Quel risque pour un masque laissé à l’abandon dans la rue ou dans la nature ? (1/2)

Si ce n’est pas l’essentiel de la démarche que je suggère au sein d’1 milliard de masques pour la planète. J’invite en effet les détenteurs de masques à stocker leur PROPRES masques usagés chez eux. Il s’avère cependant qu’il y a des masques usagés qui sont laissés à l’abandon notamment dans nos rues comme je l’ai relevé et comme les médias sont font l’échos. Doit-on les ignorer ? Avant toute chose si vous prenez comme je l’ai fait l’initiative de ramasser un masque, munissez-vous d’un sac pour le prendre, l’enfermer et l’emporter chez vous afin de l’ajouter à votre propre stock de masques usagés. C’est un fait qu’aujourd’hui je sors avec un sac dans ma poche dans le cas où je croiserai un masque laissé à terre.

Pour un masque laissé à l’abandon dans la rue

Dans nos rues le risque est grand (s’il n’est pas ramassé à temps par les services municipaux qui s’occupent de la propreté de nos rues) qu’il soit emporté par les eaux de pluie rejoigne les caniveaux puis notre réseau dit de tout-à-l’égout.

Ce fait là tout le monde peut l’appréhender comme moi. N’étant pas un expert du sujet pour autant j’ai fait quelques recherches pour tenter de trouver ce qu’il arrive ensuite. Voici 2 risques que j’ai identifiés :

Bouchage des canalisations

Le Centre d’Information sur l’Eau est clair à ce sujet et émet une mise en garde : << les masques dans les caniveaux bouchent les canalisations d’eaux usées et perturbent les systèmes d’assainissement des eaux usées >>. Les masques ont ainsi un point commun avec les lingettes désinfectantes dont le recours a augmenté du fait de l’épidémie.

Déversement dans la nature

On sait que les eaux usés par notre usage domestique notamment sont traités par des stations d’épuration avant d’être réintégrées au milieu naturel. Or il s’avère que majoritairement encore (car il y a des exceptions) les eaux de pluie qui ruissellent dans nos rues pour incorporer les caniveaux rejoignent également ce réseau.

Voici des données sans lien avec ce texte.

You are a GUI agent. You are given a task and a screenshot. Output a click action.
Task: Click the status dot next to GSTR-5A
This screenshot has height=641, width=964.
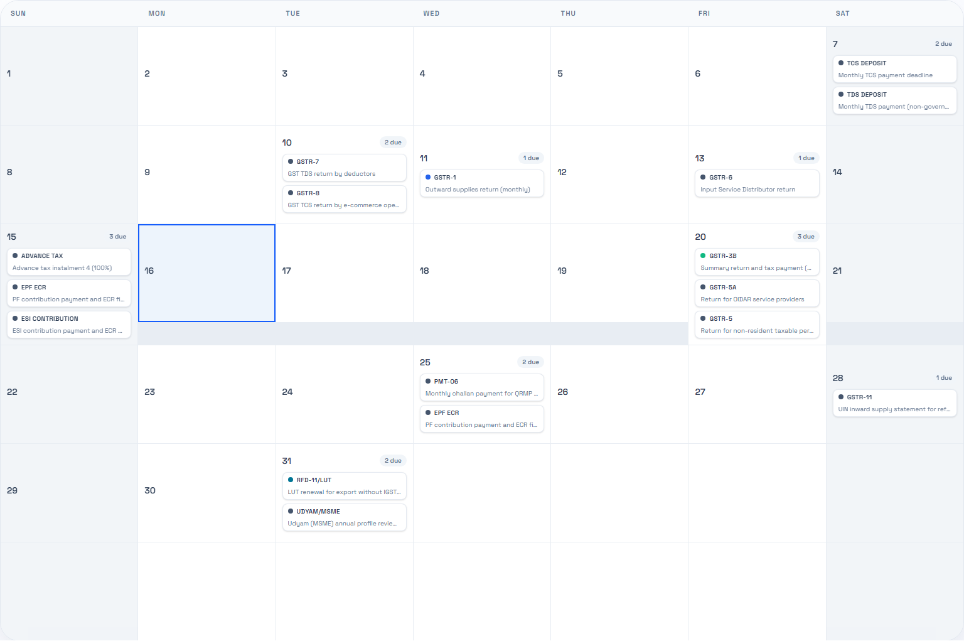click(704, 287)
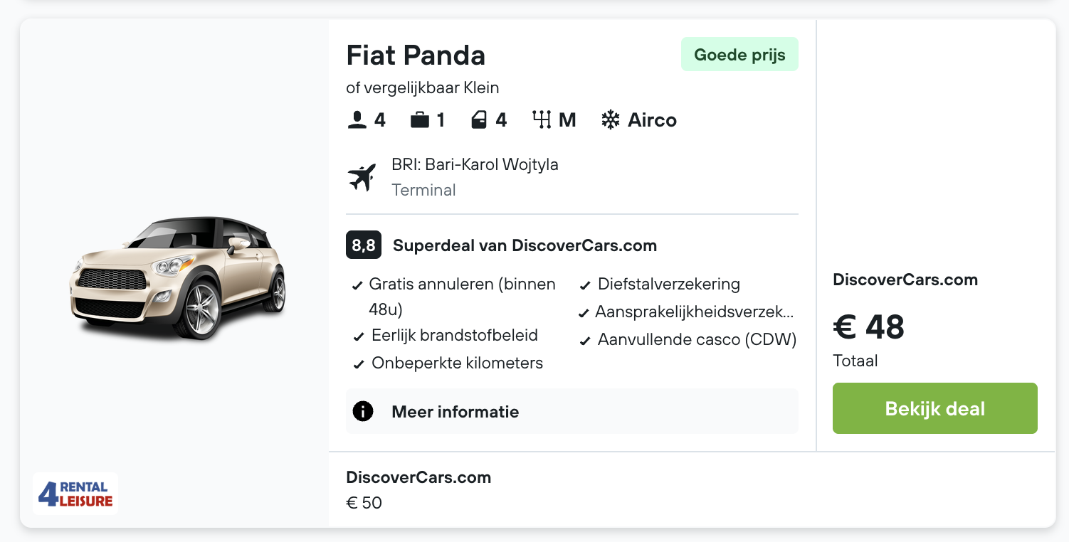Click the Fiat Panda car image

pos(178,277)
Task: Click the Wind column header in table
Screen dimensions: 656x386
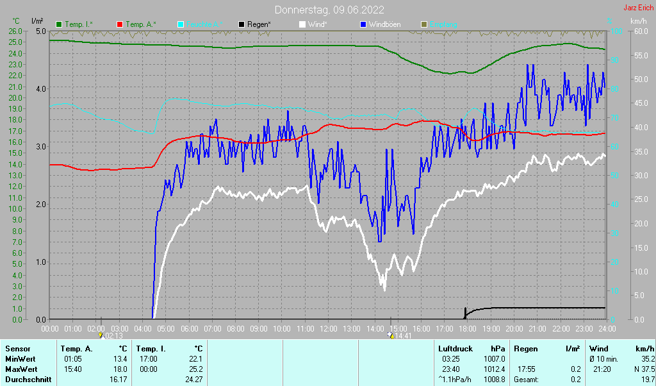Action: 600,348
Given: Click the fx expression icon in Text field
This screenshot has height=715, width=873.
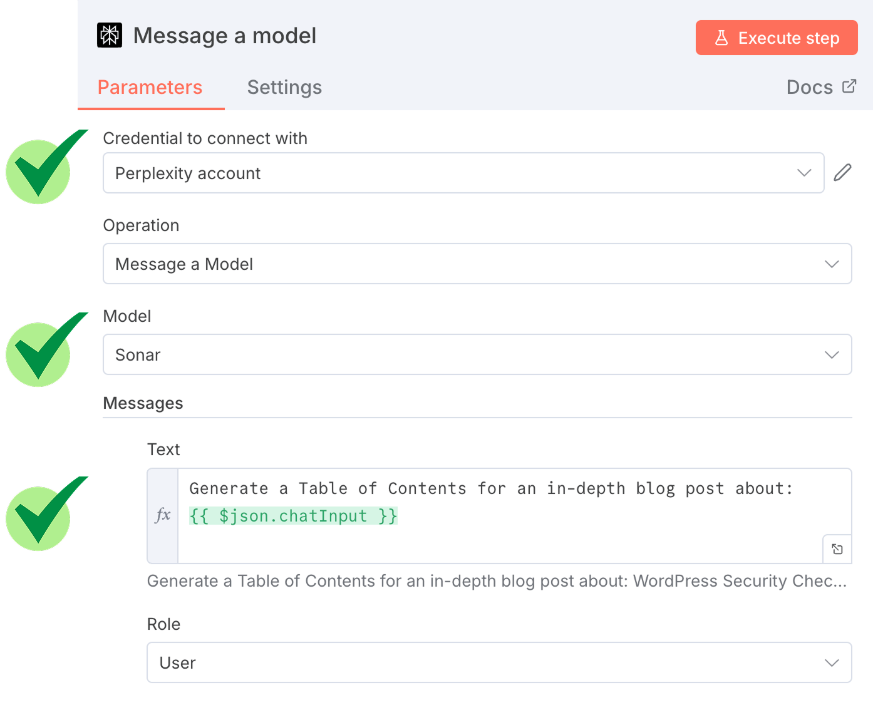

Le service public d’information sur l’eau, Eau France explique clairement que cette approche n’est pas sans causer des << difficultés lors des épisodes pluvieux intenses, comme les orages : la quantité d’eau  – mélange d’eaux pluviales et d’eaux usées – qui arrive à la station peut largement dépasser ses capacités de traitement. Dans ce cas, de l’eau non traitée est rejetée dans le milieu par des déversoirs d’orage implantés sur le réseau (dit « réseau unitaire »), qui fonctionnent comme des soupapes de sécurité.>>

Est-ce à dire que l’eau non traitée rejoint le milieu… naturel ? Oui. Une autre source le confirme (page 3) : << Une partie du mélange eau usée – eau pluviale est donc rejetée directement au milieu naturel sans le moindre traitement par des ouvrages appelés « déversoirs d’orage ».>>

Certaines communes effectuent une séparation entre les eaux usées et les eaux pluviales mais c’est encore relativement peu le cas. Un pays comme la Suisse semblerait quant à lui s’y être converti en majorité.